Charlie always liked to attend the cattle sales and see his cattle sell. One time, Tom was with Charlie and they were a little late getting to the Virden Auction Mart to see their cattle sell. As they walked in, auctioneer, Ken Wilkinson, said, “I hope you brought your big truck!” Tom noticed Dad had a concerned look on his face for a few seconds. Ken then added, “Sold already! You are ‘gonna’ need it to carry your cheque home, Charlie!”
Dick and Nel Van Buuren were very good friends of Charlie and Jessie. Dick would phone Charlie on a regular basis, sometimes every night, to see how the haying and calving was going and what was happening in the area in general. Before the cattle trailer era, Charlie and his three ton truck would help to deliver some of Dick’s cattle to market. Charlie and Dick frequently enjoyed ice fishing on the lake at Oak Lake.
Charlie loved to watch wrestling on the TV and would often point out that the bad guy was usually cheating during the match or inform onlookers how bad the ref was performing at his job. In fact, Charlie’s love for wrestling found himself and some of his neighbors watching “Hulk Hogan” wrestle at the Keystone Centre in Brandon! The boys and Charlie enjoyed spending time at bull and cattle sales whenever there was a need to purchase some more stock. During calving time, Charlie opted for the early 6:00 a.m. shift to mind the cows while calving which provided a break for both Tom and Brian to get some much needed sleep during the very busy and cold calving period. Charlie and Jessie would go to the local dances, fiddling contests, and generally, they just liked to spend time together and visiting with friends.
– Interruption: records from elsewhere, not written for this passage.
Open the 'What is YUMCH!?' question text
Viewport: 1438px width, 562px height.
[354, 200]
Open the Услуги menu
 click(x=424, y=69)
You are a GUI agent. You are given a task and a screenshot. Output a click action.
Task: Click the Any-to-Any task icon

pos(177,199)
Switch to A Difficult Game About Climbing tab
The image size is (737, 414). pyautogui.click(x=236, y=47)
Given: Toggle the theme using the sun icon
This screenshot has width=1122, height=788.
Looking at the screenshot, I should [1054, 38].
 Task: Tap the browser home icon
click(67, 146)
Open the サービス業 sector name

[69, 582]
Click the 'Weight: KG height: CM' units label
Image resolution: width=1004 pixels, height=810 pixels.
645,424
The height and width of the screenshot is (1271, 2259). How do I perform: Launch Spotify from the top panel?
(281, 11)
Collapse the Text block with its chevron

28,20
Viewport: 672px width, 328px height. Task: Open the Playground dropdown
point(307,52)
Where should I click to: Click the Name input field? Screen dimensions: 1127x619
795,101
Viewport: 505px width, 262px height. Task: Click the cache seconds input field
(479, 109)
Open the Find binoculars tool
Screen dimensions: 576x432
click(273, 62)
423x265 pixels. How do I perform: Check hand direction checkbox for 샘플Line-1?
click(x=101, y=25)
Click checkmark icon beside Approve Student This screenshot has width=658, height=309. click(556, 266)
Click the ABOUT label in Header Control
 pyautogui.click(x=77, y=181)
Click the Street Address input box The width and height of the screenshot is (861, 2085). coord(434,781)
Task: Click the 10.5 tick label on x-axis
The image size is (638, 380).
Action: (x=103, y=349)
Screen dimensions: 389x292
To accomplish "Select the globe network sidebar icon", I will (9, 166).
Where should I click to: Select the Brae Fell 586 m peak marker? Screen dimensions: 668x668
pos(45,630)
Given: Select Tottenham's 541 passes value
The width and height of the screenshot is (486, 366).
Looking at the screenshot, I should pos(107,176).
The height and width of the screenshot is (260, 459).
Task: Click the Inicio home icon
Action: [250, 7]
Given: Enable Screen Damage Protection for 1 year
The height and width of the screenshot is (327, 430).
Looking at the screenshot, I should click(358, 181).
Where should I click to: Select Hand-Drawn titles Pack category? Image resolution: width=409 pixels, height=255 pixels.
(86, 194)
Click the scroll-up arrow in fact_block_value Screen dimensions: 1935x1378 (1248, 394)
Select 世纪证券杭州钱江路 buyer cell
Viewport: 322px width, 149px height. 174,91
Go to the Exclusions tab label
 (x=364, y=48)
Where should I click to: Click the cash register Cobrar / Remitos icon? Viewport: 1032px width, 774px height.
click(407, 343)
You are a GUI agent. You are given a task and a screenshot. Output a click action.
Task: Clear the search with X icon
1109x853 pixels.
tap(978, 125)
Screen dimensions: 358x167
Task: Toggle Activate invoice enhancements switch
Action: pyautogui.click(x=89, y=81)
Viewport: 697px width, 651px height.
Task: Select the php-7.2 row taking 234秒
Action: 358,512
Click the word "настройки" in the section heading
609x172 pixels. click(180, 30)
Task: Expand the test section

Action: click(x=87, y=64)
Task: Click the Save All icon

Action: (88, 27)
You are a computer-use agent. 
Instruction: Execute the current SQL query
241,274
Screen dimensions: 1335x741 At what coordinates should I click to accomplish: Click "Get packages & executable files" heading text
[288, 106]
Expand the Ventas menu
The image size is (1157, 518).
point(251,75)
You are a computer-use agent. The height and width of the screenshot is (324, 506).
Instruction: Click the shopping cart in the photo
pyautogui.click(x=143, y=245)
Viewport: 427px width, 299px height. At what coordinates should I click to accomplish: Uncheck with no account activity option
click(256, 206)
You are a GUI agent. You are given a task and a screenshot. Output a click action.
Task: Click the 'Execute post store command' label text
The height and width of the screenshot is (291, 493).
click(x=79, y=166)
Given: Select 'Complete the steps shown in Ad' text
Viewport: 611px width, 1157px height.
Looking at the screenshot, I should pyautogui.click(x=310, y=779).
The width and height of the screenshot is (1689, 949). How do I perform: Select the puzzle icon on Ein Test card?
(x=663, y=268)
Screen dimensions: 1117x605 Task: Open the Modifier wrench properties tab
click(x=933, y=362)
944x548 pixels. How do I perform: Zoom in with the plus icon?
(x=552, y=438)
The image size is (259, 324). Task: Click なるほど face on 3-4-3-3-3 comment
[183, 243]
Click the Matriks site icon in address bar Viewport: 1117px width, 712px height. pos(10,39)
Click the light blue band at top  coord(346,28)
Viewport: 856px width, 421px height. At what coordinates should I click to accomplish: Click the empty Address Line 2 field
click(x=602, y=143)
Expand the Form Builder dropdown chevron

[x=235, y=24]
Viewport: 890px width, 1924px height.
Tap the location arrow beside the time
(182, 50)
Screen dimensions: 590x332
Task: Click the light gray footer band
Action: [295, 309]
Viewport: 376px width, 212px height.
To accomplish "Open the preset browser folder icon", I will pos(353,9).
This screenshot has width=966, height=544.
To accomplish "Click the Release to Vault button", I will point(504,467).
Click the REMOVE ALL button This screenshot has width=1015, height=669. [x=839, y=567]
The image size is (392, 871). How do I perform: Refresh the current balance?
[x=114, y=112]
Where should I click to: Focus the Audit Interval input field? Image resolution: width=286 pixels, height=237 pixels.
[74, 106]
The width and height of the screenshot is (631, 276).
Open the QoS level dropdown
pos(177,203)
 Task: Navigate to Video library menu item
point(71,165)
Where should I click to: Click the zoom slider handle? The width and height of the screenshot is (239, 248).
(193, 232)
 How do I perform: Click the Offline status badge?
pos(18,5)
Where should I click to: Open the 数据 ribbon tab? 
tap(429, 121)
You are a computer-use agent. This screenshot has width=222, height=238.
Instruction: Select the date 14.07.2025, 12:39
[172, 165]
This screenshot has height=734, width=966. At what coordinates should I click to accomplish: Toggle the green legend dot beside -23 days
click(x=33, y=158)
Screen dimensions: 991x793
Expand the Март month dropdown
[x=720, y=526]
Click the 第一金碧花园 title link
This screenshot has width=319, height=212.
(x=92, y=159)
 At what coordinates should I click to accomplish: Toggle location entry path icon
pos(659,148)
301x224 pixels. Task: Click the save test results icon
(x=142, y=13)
Charlie and Jessie found themselves on an Alaskan bus tour in 1998 but really enjoyed driving the back roads closer to home instead. In fact, the back road drives became known as “taking a drive around the block” to the family!
Tragedy struck as their eldest son, Bill, passed away at the age of 50 years on September 23, 2011 leaving behind a son, Alex, and his wife, Sally.
After 56 years together, Jessie passed away on February 16, 2016. Charlie passed away January 13, 2018.
Charlie leaves to mourn his sons; Tom (friend Grace); Brian; daughter–in–law, Sally; and grandson, Alex.
Funeral service was held at the Pipestone Community Hall, Pipestone, Manitoba on Friday January 19, 2018 at 2:00 p.m. Interment in the Pipestone Cemetery. In memory of Charlie, donations may be made to a charity of your choice.